Source material:
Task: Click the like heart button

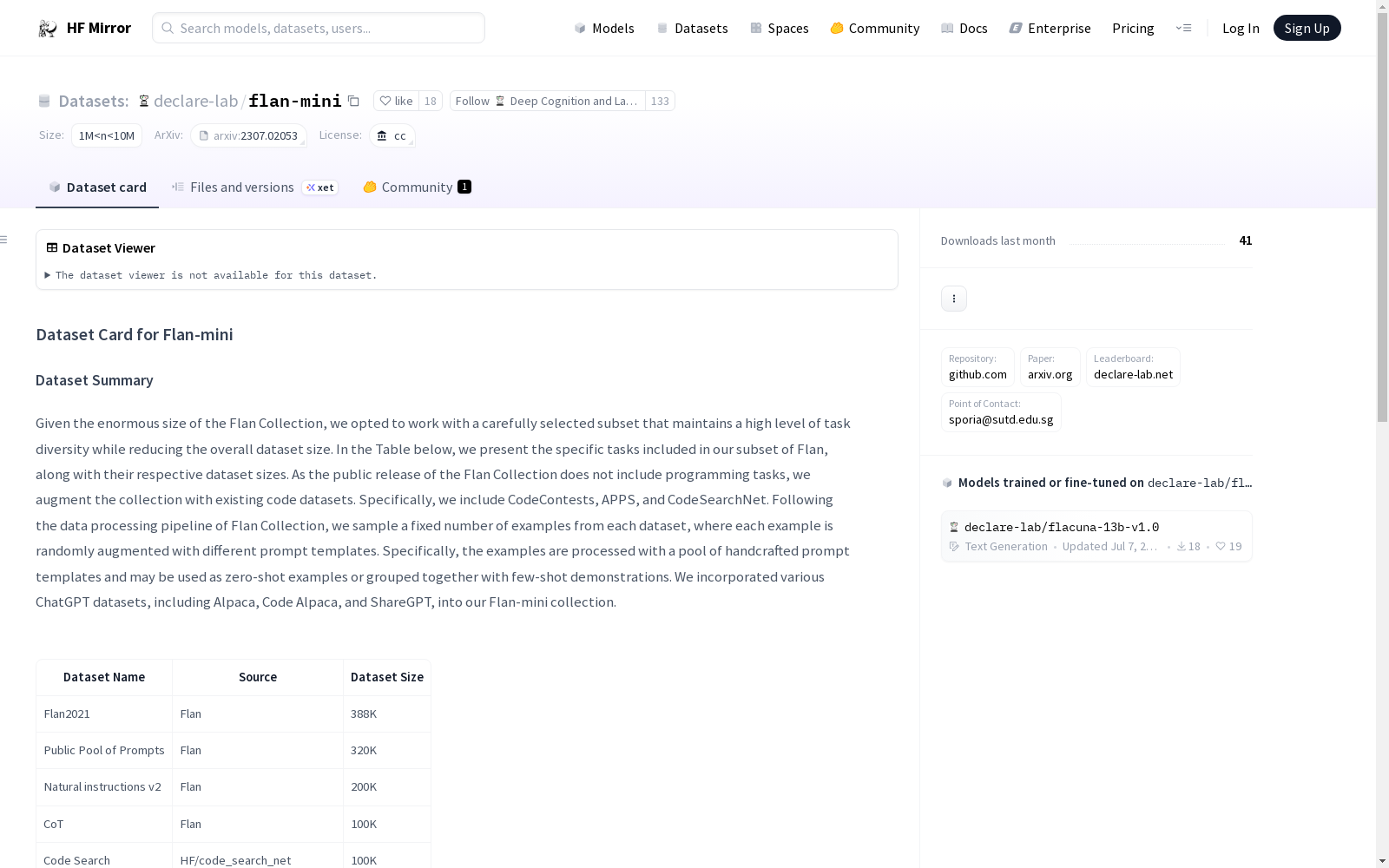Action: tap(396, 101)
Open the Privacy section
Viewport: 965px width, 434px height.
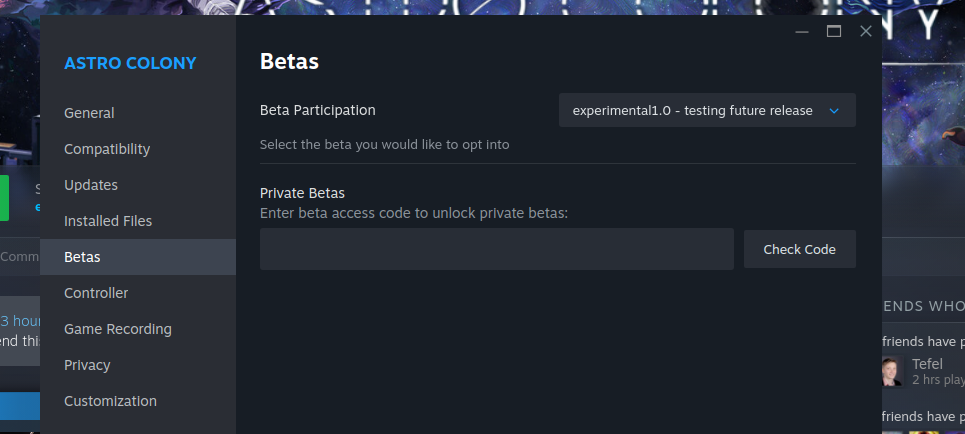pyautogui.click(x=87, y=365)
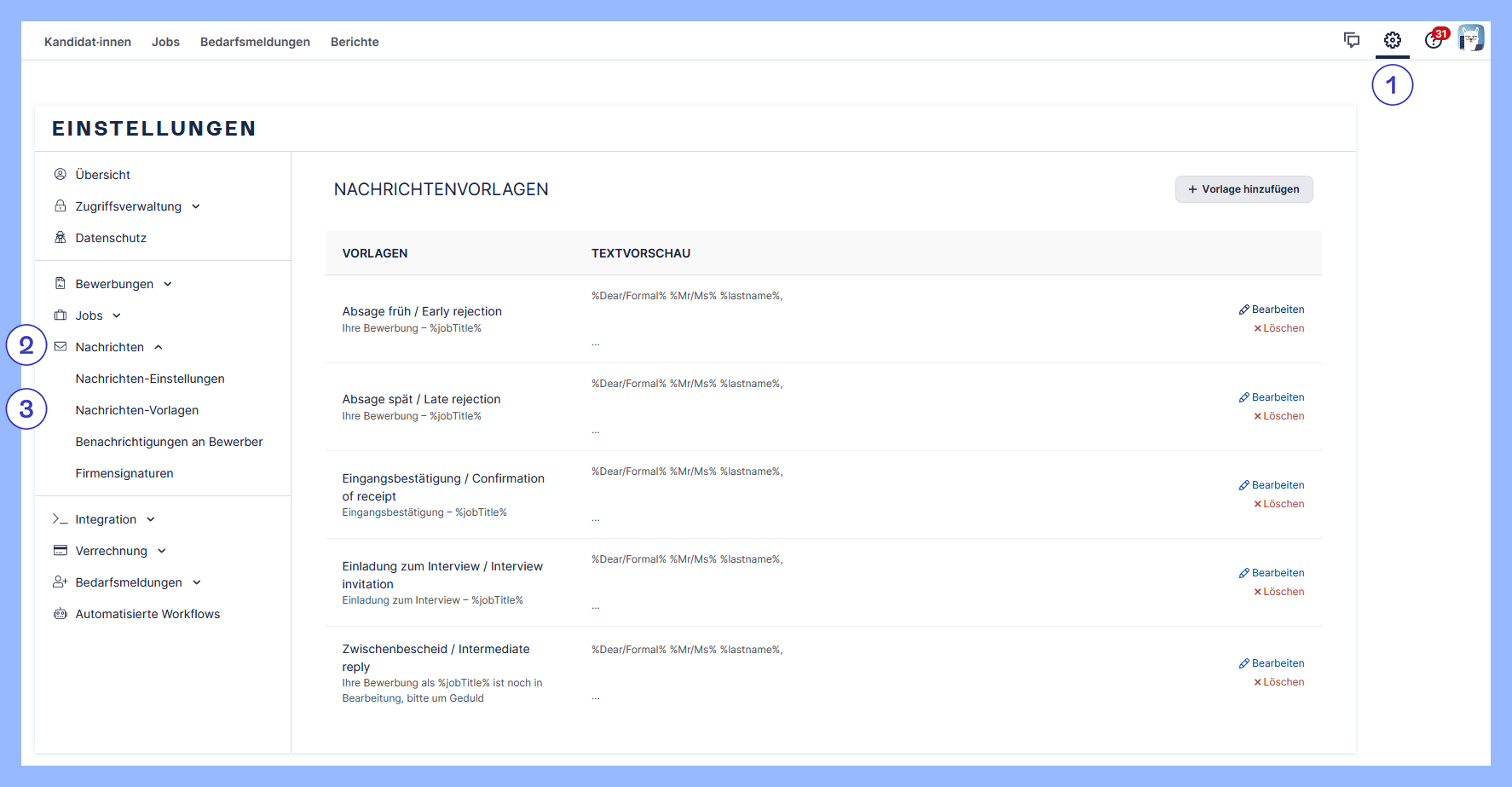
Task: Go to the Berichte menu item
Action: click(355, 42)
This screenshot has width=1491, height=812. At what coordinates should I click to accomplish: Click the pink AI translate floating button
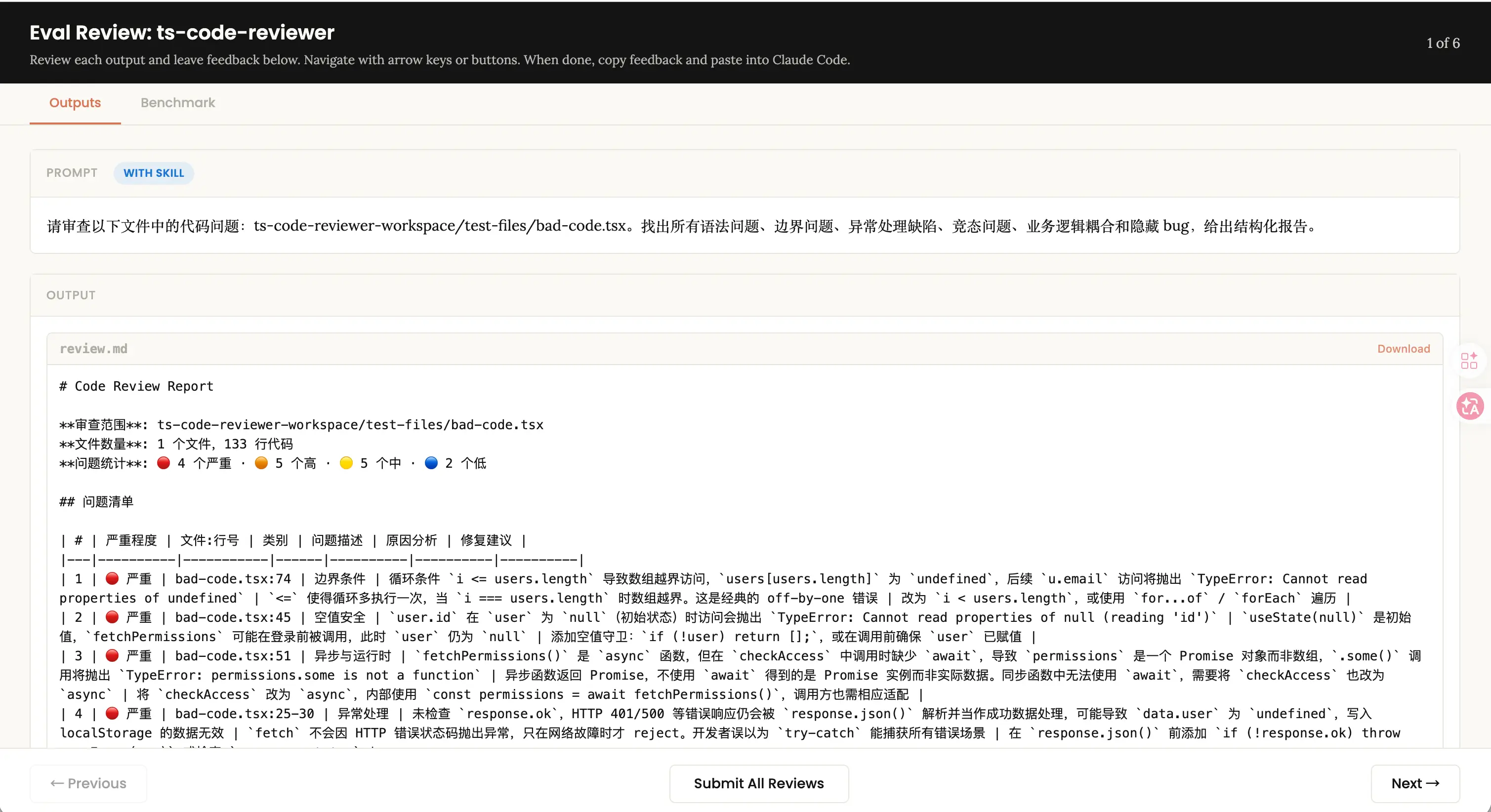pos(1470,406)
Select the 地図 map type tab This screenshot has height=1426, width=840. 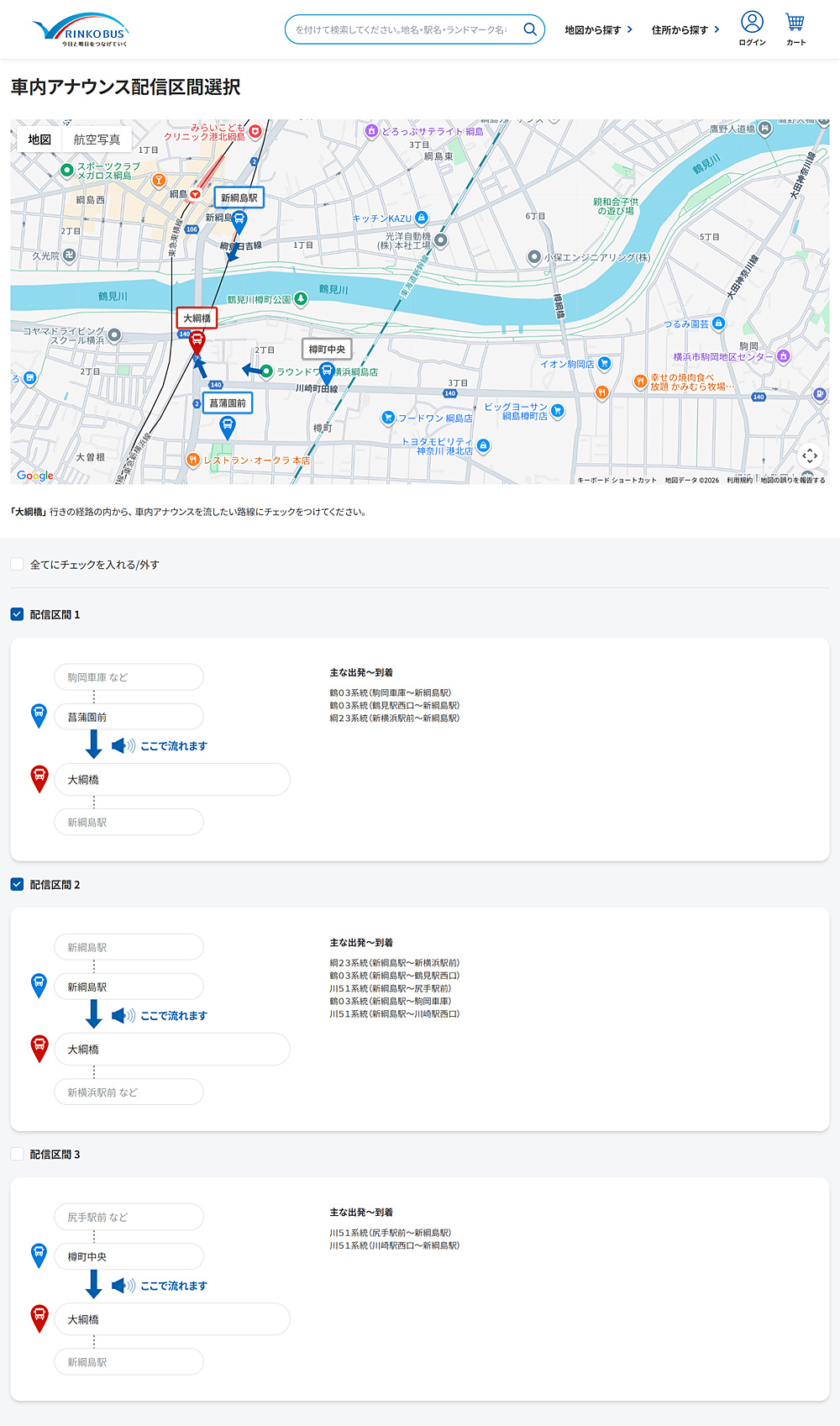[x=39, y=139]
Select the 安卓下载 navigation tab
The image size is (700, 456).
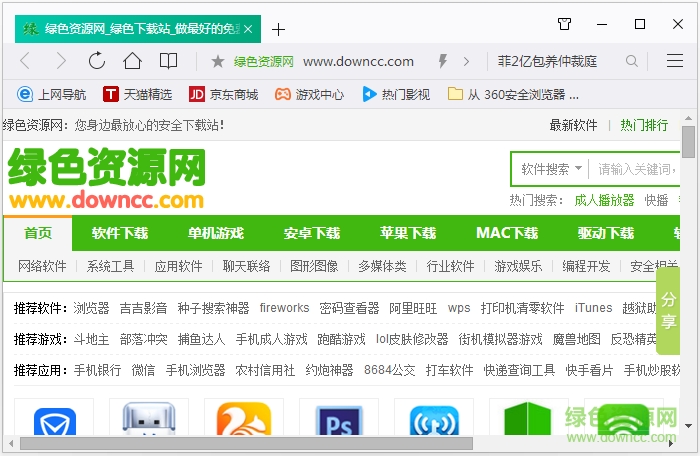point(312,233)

The task: From the data above, pull out every line that contains the word "button" and list those lines unchanged.

Written answer:
Task: Click the like heart button
This screenshot has width=1491, height=812. At what coordinates should I click to accomplish: Click the pink AI translate floating button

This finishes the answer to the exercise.